--- START ---
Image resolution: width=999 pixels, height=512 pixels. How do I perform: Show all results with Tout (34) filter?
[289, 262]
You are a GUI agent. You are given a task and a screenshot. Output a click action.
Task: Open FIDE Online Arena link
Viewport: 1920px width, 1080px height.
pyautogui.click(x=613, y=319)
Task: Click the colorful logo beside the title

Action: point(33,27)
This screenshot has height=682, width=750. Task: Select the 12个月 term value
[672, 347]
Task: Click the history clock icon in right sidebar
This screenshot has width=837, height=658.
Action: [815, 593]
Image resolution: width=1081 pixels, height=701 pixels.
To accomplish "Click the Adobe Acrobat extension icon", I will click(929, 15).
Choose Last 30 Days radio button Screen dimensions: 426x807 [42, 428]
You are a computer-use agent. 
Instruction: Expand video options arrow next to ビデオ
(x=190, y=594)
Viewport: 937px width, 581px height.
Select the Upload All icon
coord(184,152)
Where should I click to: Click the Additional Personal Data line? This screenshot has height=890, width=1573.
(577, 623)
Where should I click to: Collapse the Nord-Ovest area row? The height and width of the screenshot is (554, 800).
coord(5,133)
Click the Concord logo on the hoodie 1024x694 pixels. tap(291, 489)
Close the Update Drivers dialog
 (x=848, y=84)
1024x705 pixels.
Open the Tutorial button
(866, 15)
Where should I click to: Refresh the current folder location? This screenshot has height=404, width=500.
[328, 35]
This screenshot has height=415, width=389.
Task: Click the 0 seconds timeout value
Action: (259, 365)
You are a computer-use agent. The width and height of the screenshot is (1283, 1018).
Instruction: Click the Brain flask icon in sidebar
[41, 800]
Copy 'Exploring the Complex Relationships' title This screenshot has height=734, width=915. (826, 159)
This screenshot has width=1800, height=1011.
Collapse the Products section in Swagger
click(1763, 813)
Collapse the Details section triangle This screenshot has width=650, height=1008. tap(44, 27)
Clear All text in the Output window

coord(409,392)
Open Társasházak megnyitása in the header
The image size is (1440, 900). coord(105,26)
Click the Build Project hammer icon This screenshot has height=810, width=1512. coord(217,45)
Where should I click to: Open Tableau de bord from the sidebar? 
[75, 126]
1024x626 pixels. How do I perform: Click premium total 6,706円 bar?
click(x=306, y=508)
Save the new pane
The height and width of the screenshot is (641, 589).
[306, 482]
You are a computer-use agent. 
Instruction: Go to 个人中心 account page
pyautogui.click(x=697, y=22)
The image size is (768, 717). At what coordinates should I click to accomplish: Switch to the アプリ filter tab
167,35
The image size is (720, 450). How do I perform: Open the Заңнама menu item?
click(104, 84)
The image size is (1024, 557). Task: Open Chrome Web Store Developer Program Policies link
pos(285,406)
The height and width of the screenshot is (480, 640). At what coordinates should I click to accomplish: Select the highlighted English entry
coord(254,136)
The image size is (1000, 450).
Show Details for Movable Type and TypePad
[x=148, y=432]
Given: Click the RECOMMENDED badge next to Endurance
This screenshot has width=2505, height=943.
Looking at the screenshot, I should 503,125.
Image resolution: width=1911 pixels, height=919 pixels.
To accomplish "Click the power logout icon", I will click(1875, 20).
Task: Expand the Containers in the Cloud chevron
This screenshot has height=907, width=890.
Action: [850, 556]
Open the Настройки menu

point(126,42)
--- END ---
Put every line of the records above into a numbered list, omitting any blank lines.

1. Image resolution: width=999 pixels, height=512 pixels. How do I perform: Show all results with Tout (34) filter?
2. [289, 262]
3. You are a GUI agent. You are given a task and a screenshot. Output a click action.
4. Task: Open FIDE Online Arena link
5. Viewport: 1920px width, 1080px height.
6. pyautogui.click(x=613, y=319)
7. Task: Click the colorful logo beside the title
8. Action: point(33,27)
9. This screenshot has height=682, width=750. Task: Select the 12个月 term value
10. [672, 347]
11. Task: Click the history clock icon in right sidebar
12. This screenshot has width=837, height=658.
13. Action: [815, 593]
14. Image resolution: width=1081 pixels, height=701 pixels.
15. To accomplish "Click the Adobe Acrobat extension icon", I will click(929, 15).
16. Choose Last 30 Days radio button Screen dimensions: 426x807 [42, 428]
17. You are a computer-use agent. 
18. Instruction: Expand video options arrow next to ビデオ
19. (x=190, y=594)
20. Viewport: 937px width, 581px height.
21. Select the Upload All icon
22. coord(184,152)
23. Where should I click to: Click the Additional Personal Data line? This screenshot has height=890, width=1573.
24. (577, 623)
25. Where should I click to: Collapse the Nord-Ovest area row? The height and width of the screenshot is (554, 800).
26. coord(5,133)
27. Click the Concord logo on the hoodie 1024x694 pixels. tap(291, 489)
28. Close the Update Drivers dialog
29.  (x=848, y=84)
30. 1024x705 pixels.
31. Open the Tutorial button
32. (866, 15)
33. Where should I click to: Refresh the current folder location? This screenshot has height=404, width=500.
34. [328, 35]
35. This screenshot has height=415, width=389.
36. Task: Click the 0 seconds timeout value
37. Action: (259, 365)
38. You are a computer-use agent. The width and height of the screenshot is (1283, 1018).
39. Instruction: Click the Brain flask icon in sidebar
40. [41, 800]
41. Copy 'Exploring the Complex Relationships' title This screenshot has height=734, width=915. (826, 159)
42. This screenshot has width=1800, height=1011.
43. Collapse the Products section in Swagger
44. click(1763, 813)
45. Collapse the Details section triangle This screenshot has width=650, height=1008. tap(44, 27)
46. Clear All text in the Output window
47. coord(409,392)
48. Open Társasházak megnyitása in the header
49. The image size is (1440, 900). coord(105,26)
50. Click the Build Project hammer icon This screenshot has height=810, width=1512. coord(217,45)
51. Where should I click to: Open Tableau de bord from the sidebar? 
52. [75, 126]
53. 1024x626 pixels. How do I perform: Click premium total 6,706円 bar?
54. click(x=306, y=508)
55. Save the new pane
56. The height and width of the screenshot is (641, 589).
57. [306, 482]
58. You are a computer-use agent. 
59. Instruction: Go to 个人中心 account page
60. pyautogui.click(x=697, y=22)
61. The image size is (768, 717). At what coordinates should I click to accomplish: Switch to the アプリ filter tab
62. 167,35
63. The image size is (720, 450). How do I perform: Open the Заңнама menu item?
64. click(104, 84)
65. The image size is (1024, 557). Task: Open Chrome Web Store Developer Program Policies link
66. pos(285,406)
67. The height and width of the screenshot is (480, 640). At what coordinates should I click to accomplish: Select the highlighted English entry
68. coord(254,136)
69. The image size is (1000, 450).
70. Show Details for Movable Type and TypePad
71. [x=148, y=432]
72. Given: Click the RECOMMENDED badge next to Endurance
73. This screenshot has width=2505, height=943.
74. Looking at the screenshot, I should 503,125.
75. Image resolution: width=1911 pixels, height=919 pixels.
76. To accomplish "Click the power logout icon", I will click(1875, 20).
77. Task: Expand the Containers in the Cloud chevron
78. This screenshot has height=907, width=890.
79. Action: [850, 556]
80. Open the Настройки menu
81. point(126,42)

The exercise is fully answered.